**TASK**
Set down, character for character, everything in the records below from the line holding "Task: Select the AI" down to the line holding "Given: Click the Excel export toolbar icon", and no other line.

--------------------------------

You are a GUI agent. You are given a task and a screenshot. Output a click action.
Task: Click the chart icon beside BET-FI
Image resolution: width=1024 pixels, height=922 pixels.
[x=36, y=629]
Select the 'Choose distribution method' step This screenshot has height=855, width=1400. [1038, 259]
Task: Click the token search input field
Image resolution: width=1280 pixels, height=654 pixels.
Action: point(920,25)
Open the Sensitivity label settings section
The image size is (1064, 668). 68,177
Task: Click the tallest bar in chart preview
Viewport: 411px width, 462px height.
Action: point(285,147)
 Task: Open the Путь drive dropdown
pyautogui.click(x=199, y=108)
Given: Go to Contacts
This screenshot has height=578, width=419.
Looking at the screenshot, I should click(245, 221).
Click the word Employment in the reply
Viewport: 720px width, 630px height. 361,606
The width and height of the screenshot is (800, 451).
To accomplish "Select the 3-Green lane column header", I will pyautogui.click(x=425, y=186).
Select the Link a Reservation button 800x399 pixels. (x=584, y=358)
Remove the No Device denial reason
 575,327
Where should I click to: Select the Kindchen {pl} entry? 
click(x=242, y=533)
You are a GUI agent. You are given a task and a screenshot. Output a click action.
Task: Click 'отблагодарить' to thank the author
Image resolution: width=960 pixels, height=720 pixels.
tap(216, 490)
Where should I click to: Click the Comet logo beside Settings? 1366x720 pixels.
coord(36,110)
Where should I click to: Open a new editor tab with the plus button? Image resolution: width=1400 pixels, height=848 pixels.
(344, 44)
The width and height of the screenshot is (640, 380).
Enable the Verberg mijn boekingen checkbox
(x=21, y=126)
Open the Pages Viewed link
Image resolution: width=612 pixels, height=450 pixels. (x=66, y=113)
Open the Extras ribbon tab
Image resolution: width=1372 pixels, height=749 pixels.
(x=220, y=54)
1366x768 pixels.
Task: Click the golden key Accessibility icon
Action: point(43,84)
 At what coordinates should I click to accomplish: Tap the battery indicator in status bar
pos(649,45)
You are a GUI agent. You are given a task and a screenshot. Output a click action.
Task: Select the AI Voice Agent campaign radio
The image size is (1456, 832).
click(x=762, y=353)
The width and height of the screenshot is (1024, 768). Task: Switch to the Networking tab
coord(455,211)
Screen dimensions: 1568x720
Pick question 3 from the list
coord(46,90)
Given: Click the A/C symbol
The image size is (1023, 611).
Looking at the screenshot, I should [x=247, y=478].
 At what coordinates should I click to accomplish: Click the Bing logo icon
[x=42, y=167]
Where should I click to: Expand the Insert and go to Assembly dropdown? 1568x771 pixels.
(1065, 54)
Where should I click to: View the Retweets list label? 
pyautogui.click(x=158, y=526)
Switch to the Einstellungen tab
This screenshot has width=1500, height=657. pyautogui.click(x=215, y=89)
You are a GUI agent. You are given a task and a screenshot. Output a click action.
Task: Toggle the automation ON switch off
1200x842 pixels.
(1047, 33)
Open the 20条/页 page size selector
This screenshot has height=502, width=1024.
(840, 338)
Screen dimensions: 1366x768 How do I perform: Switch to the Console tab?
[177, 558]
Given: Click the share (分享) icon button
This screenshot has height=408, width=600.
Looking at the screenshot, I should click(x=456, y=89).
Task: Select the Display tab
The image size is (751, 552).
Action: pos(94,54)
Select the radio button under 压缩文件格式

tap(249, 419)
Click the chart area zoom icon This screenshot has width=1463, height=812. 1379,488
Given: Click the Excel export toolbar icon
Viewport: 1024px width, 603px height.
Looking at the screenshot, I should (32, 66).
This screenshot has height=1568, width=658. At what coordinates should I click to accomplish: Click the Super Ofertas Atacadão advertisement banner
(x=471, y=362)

--------------------------------

**TASK RESPONSE**
Task: Select the AI Voice Agent campaign radio
The image size is (1456, 832).
click(x=762, y=353)
The width and height of the screenshot is (1024, 768). Task: Switch to the Networking tab
coord(455,211)
Screen dimensions: 1568x720
Pick question 3 from the list
coord(46,90)
Given: Click the A/C symbol
The image size is (1023, 611).
Looking at the screenshot, I should [x=247, y=478].
 At what coordinates should I click to accomplish: Click the Bing logo icon
[x=42, y=167]
Where should I click to: Expand the Insert and go to Assembly dropdown? 1568x771 pixels.
(1065, 54)
Where should I click to: View the Retweets list label? 
pyautogui.click(x=158, y=526)
Switch to the Einstellungen tab
This screenshot has width=1500, height=657. pyautogui.click(x=215, y=89)
You are a GUI agent. You are given a task and a screenshot. Output a click action.
Task: Toggle the automation ON switch off
1200x842 pixels.
(1047, 33)
Open the 20条/页 page size selector
This screenshot has height=502, width=1024.
(840, 338)
Screen dimensions: 1366x768 How do I perform: Switch to the Console tab?
[177, 558]
Given: Click the share (分享) icon button
This screenshot has height=408, width=600.
Looking at the screenshot, I should click(x=456, y=89).
Task: Select the Display tab
The image size is (751, 552).
Action: pos(94,54)
Select the radio button under 压缩文件格式

tap(249, 419)
Click the chart area zoom icon This screenshot has width=1463, height=812. 1379,488
Given: Click the Excel export toolbar icon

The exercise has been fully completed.